L’Imitation de Jésus-Christ (Lamennais)/Livre quatrième/16

Traduction par Félicité de Lamennais.
Texte établi par M. Pagès, Bonne Presse (p. 326-327).


CHAPITRE XVI.

QU’IL FAUT DANS LA COMMUNION EXPOSER SES BESOINS A JÉSUS-CHRIST, ET LUI DEMANDER SA GRACE.
Voix du disciple.

1. Seigneur plein de tendresse et de bonté, que je dé sire recevoir en ce moment avec un pieux respect, vous connaissez mon infirmité et mes pressants besoins ; vous savez en combien de maux et de vices je suis plongé, quelles sont mes peines, mes tentations, mes troubles et mes souillures.

Je viens à vous chercher le remède, pour obtenir un peu de soulagement et de consolation.

Je parle à celui qui sait tout, qui voit tout ce qu’il y a de plus secret en moi, et qui seul peut me secourir et me consoler parfaitement.

Vous savez quels biens me sont principalement nécessaires, et combien je suis pauvre en vertus.

2. Voilà que je suis devant vous, pauvre et nu, demandant votre grâce, implorant votre miséricorde.

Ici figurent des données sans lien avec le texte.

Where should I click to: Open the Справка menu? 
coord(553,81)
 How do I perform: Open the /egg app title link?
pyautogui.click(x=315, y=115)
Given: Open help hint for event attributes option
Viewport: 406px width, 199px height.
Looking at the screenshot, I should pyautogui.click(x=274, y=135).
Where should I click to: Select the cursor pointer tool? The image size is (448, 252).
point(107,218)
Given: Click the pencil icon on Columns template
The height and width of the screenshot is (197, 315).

Rassasiez ce mendiant affamé, réchauffez ma froideur du feu de votre amour, éclairez mes ténèbres par la lumière de votre présence.

Changez pour moi toutes les choses de la terre en amertume ; faites que tout ce qui m’est dur et pénible fortifie ma patience ; que je méprise et que j’oublie tout ce qui est créé, tout ce qui passe.

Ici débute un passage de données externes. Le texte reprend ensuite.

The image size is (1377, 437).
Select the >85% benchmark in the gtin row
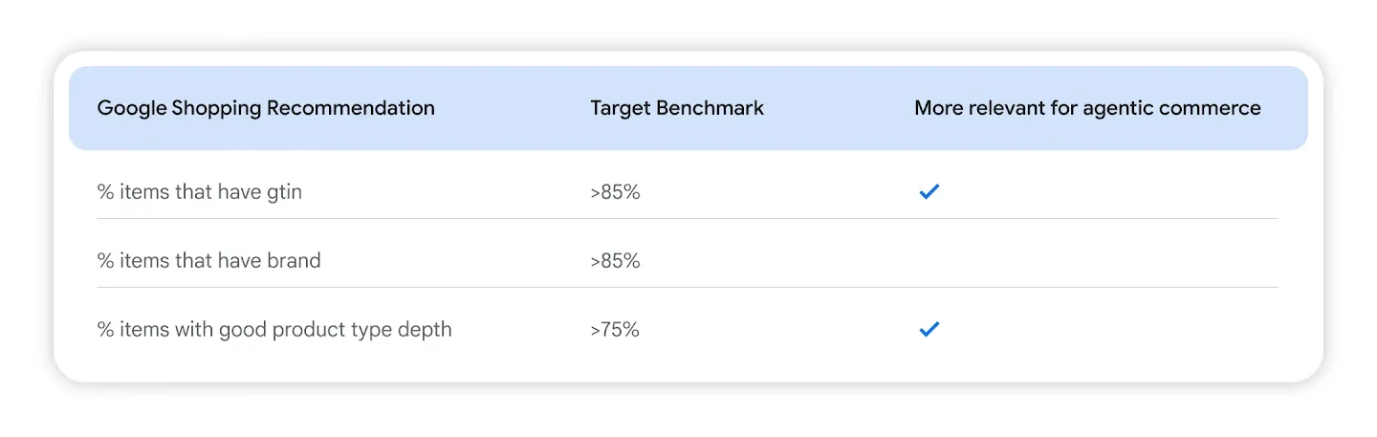click(x=615, y=191)
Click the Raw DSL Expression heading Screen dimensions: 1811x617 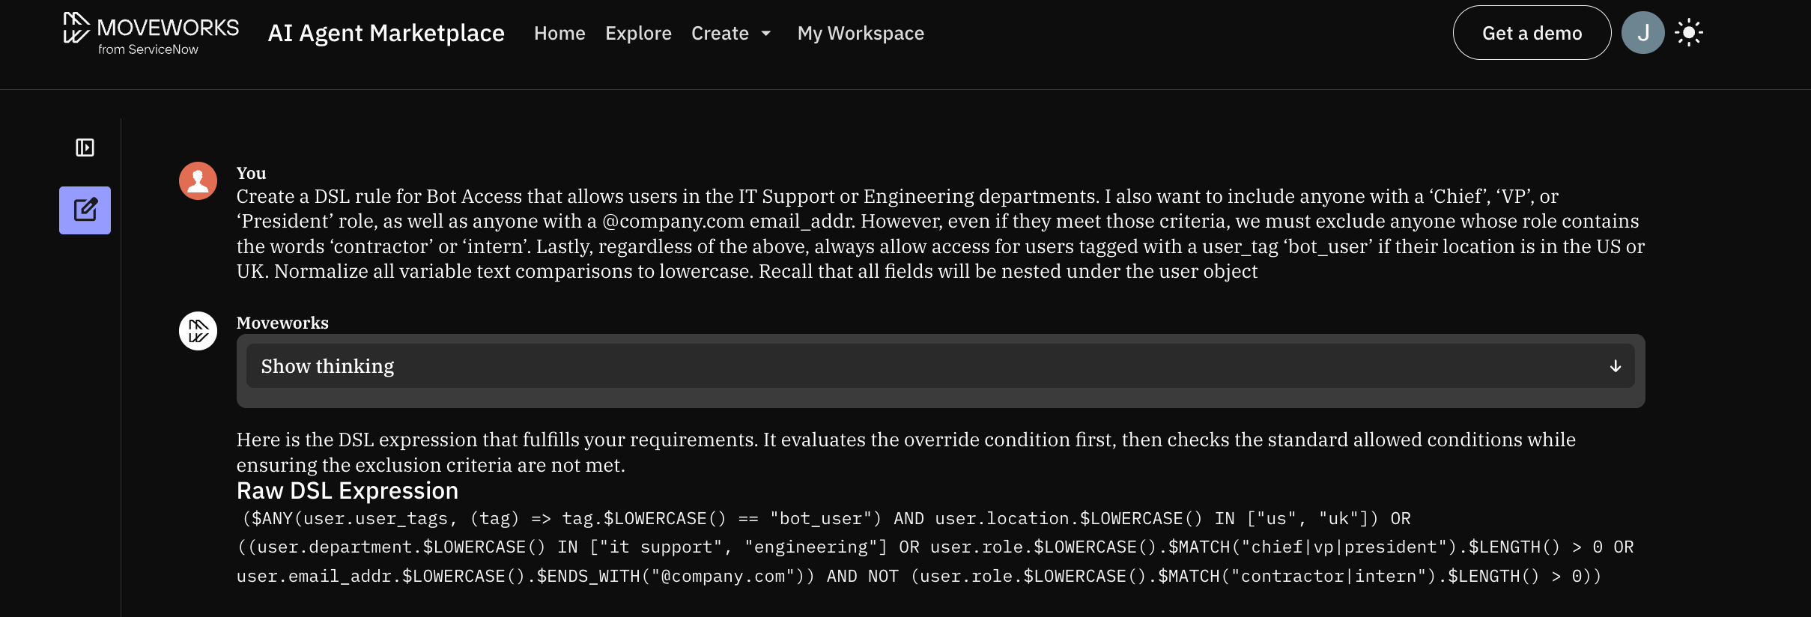tap(347, 490)
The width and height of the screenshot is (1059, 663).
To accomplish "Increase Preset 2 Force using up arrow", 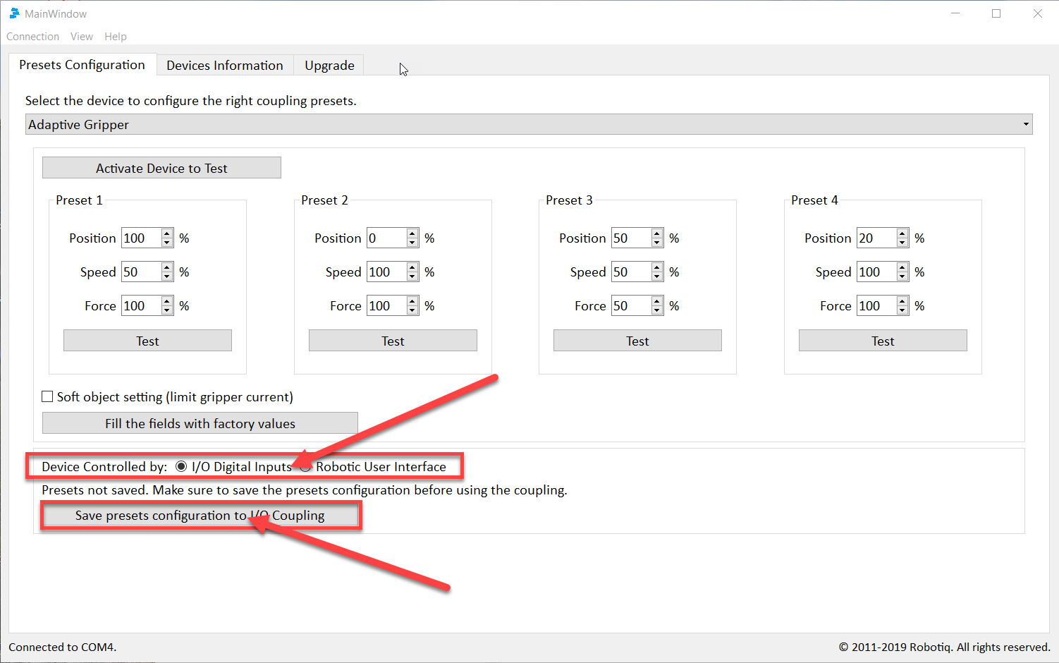I will click(x=412, y=301).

Élevez mon cœur à vous dans le ciel, et ne me laissez pas errer sur la terre.

Que, de ce moment et à jamais, rien ne me soit doux que vous seul, parce que vous seul êtes ma nourriture, mon breuvage, mon amour, ma joie, ma douceur et tout mon bien.

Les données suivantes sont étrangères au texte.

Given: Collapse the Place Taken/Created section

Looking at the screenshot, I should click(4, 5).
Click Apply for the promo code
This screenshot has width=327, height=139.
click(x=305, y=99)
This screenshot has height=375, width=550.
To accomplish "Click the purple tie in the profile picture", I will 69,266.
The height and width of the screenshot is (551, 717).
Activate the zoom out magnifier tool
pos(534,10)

3. Oh ! que ne puis-je, enflammé, embrasé par votre présence, être transformé en vous, de sorte que je devienne un même esprit avec vous, par la grâce d’une union intime, et par l’effusion d’un ardent amour !

Ne souffrez pas que je m’éloigne de vous sans m’être rassasié et désaltéré ; mais usez envers moi de la même miséricorde dont vous avez souvent usé avec vos Saints d’une manière si merveilleuse.

Qui pourrait s’étonner qu’en m’approchant de vous je fusse entièrement consumé de votre ardeur, puisque vous êtes un feu qui brûle toujours et ne s’éteint jamais, un amour qui purifie les cours, et qui éclaire l’intelligence ?

RÉFLEXION.

Ce n’est point en nous efforçant d’élever notre esprit à de sublimes pensées que nous recueillerons le fruit de la sainte Communion ; mais en adorant, pleins d’amour, Jésus-Christ en nous, en lui ouvrant notre cour, avec une grande confiance et une grande simplicité, comme un ami parle à son ami[1]. Nous avons des besoins, il faut les lui exposer. Nous sommes couverts de plaies, il faut les lui montrer, afin qu’il les lave dans son divin sang. Nous sommes faibles, il faut lui demander de ranimer nos forces. Nous sommes nus, affamés, altérés ; il faut dire : Ayez pitié de ce pauvre mendiant. De lui découlent toutes les grâces. Écoutez ses paroles : Je suis la résurrection et la vie : celui qui croit en moi, encore qu’il soit mort, il vivra : et tout homme qui vit et qui croit en moi ne mourra point à jamais. Croyez-vous ainsi ?[2] « O chrétien ! je ne te dis plus rien : c’est Jésus-Christ qui te parle en la personne de Marthe ; réponds avec elle : Oui, Seigneur, je crois que vous êtes le Christ, fils du Dieu vivant, qui êtes venu en ce monde[3]. Ajoutez avec saint Paul : Afin de sauver les pécheurs, desquels je suis le premier[4]. Crois donc, âme chrétienne, adore, espère, aime. O Jésus ! Ôtez les voiles, et que je vous voie. O Jésus ! parlez dans mon cœur, et faites que je vous écoute. Parlez, parlez, parlez ; il n’y a plus qu’un moment : parlez. Donnez-moi des « larmes pour vous répondre : frappez la pierre ; et que les eaux « d’un amour plein d’espérance, pénétré de reconnaissance, coulent jusqu’à terre[5]. »

  1. Exod. xxxiii, 11.
  2. Joann. xi, 25, 26.
  3. Joann. xi, 27.
  4. I. Tim. i, 15.
  5. Bossuet.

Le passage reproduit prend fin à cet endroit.